**EXERCISE DATA**
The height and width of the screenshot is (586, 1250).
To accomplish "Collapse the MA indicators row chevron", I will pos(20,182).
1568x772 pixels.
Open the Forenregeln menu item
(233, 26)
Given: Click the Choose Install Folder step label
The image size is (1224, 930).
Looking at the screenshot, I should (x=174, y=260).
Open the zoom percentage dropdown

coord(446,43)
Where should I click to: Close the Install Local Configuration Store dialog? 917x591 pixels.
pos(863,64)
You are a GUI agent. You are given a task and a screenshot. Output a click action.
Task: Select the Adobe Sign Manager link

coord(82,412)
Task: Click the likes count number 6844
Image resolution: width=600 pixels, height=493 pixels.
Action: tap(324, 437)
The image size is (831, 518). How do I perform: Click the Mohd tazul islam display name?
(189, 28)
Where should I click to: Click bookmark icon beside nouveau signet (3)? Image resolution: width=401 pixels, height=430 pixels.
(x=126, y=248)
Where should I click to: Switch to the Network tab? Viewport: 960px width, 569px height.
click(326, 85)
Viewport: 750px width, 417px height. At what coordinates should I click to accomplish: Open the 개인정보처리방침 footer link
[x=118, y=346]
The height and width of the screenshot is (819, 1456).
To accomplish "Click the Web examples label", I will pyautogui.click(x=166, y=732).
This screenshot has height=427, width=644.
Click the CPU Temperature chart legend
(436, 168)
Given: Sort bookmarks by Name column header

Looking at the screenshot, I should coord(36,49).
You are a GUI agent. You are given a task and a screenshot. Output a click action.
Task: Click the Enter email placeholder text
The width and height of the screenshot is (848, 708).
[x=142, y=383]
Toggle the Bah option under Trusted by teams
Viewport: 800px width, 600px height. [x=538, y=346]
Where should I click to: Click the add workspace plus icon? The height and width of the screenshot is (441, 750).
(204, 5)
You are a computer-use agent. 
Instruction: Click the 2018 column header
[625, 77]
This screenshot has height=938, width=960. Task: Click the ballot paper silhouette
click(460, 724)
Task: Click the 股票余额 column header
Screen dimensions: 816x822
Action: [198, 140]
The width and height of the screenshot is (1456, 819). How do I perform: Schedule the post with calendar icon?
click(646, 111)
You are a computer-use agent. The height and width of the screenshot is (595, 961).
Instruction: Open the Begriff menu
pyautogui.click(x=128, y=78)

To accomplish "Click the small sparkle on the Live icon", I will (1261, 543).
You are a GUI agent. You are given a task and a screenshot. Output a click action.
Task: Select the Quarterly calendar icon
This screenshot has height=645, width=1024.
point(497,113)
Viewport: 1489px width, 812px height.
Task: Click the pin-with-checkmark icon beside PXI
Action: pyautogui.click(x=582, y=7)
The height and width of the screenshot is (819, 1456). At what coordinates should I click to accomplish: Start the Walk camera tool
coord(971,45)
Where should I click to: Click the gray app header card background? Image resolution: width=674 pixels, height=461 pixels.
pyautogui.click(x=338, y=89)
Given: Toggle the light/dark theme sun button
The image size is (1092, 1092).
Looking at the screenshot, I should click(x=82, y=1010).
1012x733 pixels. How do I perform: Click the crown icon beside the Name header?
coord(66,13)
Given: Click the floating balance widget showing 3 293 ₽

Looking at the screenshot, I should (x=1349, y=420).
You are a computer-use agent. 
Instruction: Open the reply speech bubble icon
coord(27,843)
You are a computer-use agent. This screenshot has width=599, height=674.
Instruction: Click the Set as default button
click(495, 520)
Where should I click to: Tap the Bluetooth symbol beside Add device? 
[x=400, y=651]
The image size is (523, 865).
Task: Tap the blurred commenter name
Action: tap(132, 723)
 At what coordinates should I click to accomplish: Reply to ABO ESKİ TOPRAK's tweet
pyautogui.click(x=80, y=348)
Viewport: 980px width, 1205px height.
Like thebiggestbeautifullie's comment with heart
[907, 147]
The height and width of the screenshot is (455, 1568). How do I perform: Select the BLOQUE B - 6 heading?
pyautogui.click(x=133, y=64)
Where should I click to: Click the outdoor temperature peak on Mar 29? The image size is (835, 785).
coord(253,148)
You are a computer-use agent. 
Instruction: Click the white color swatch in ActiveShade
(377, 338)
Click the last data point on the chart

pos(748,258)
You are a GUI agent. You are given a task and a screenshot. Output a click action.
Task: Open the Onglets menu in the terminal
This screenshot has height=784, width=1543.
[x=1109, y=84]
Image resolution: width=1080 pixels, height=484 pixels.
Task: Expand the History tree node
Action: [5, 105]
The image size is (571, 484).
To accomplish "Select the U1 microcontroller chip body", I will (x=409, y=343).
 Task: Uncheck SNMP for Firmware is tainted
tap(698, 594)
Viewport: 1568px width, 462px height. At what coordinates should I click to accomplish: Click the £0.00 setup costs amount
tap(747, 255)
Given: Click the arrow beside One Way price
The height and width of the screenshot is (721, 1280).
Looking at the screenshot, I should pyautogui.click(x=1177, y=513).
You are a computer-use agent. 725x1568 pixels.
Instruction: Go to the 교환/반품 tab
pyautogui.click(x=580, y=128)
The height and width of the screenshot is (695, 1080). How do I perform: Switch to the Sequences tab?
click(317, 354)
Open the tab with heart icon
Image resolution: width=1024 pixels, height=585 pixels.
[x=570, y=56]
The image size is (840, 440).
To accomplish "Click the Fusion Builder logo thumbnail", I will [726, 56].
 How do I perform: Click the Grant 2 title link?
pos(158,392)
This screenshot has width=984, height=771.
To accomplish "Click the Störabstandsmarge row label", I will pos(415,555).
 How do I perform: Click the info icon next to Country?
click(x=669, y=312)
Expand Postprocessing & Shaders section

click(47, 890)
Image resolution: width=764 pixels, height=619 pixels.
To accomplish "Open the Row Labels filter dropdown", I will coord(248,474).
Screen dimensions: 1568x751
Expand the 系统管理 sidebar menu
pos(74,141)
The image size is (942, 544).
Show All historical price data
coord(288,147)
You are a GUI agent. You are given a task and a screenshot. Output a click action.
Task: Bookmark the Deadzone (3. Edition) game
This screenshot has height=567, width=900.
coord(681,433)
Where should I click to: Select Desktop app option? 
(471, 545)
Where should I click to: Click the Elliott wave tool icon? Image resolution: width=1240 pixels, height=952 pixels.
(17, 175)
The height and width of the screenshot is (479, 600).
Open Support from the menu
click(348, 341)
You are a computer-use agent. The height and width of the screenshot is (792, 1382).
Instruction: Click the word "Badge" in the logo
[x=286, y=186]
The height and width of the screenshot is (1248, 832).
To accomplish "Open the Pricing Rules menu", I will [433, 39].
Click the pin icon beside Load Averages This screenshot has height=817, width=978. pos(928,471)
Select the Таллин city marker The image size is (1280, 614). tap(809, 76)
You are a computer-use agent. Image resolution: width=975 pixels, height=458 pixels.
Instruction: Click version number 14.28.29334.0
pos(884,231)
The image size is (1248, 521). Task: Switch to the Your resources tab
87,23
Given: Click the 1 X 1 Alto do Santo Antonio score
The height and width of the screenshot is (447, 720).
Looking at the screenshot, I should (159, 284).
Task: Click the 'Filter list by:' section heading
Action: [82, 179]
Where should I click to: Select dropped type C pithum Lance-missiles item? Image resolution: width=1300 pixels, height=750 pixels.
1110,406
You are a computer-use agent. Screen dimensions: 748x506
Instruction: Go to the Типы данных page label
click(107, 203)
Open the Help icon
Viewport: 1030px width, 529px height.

**WHAT IS EXPECTED**
Would you copy, word for word, only the lines from the start of the listing to the one that contains "Task: Click the likes count number 6844", both included?

**RESULT OF THIS EXERCISE**
The height and width of the screenshot is (586, 1250).
To accomplish "Collapse the MA indicators row chevron", I will pos(20,182).
1568x772 pixels.
Open the Forenregeln menu item
(233, 26)
Given: Click the Choose Install Folder step label
The image size is (1224, 930).
Looking at the screenshot, I should (x=174, y=260).
Open the zoom percentage dropdown

coord(446,43)
Where should I click to: Close the Install Local Configuration Store dialog? 917x591 pixels.
pos(863,64)
You are a GUI agent. You are given a task and a screenshot. Output a click action.
Task: Select the Adobe Sign Manager link

coord(82,412)
Task: Click the likes count number 6844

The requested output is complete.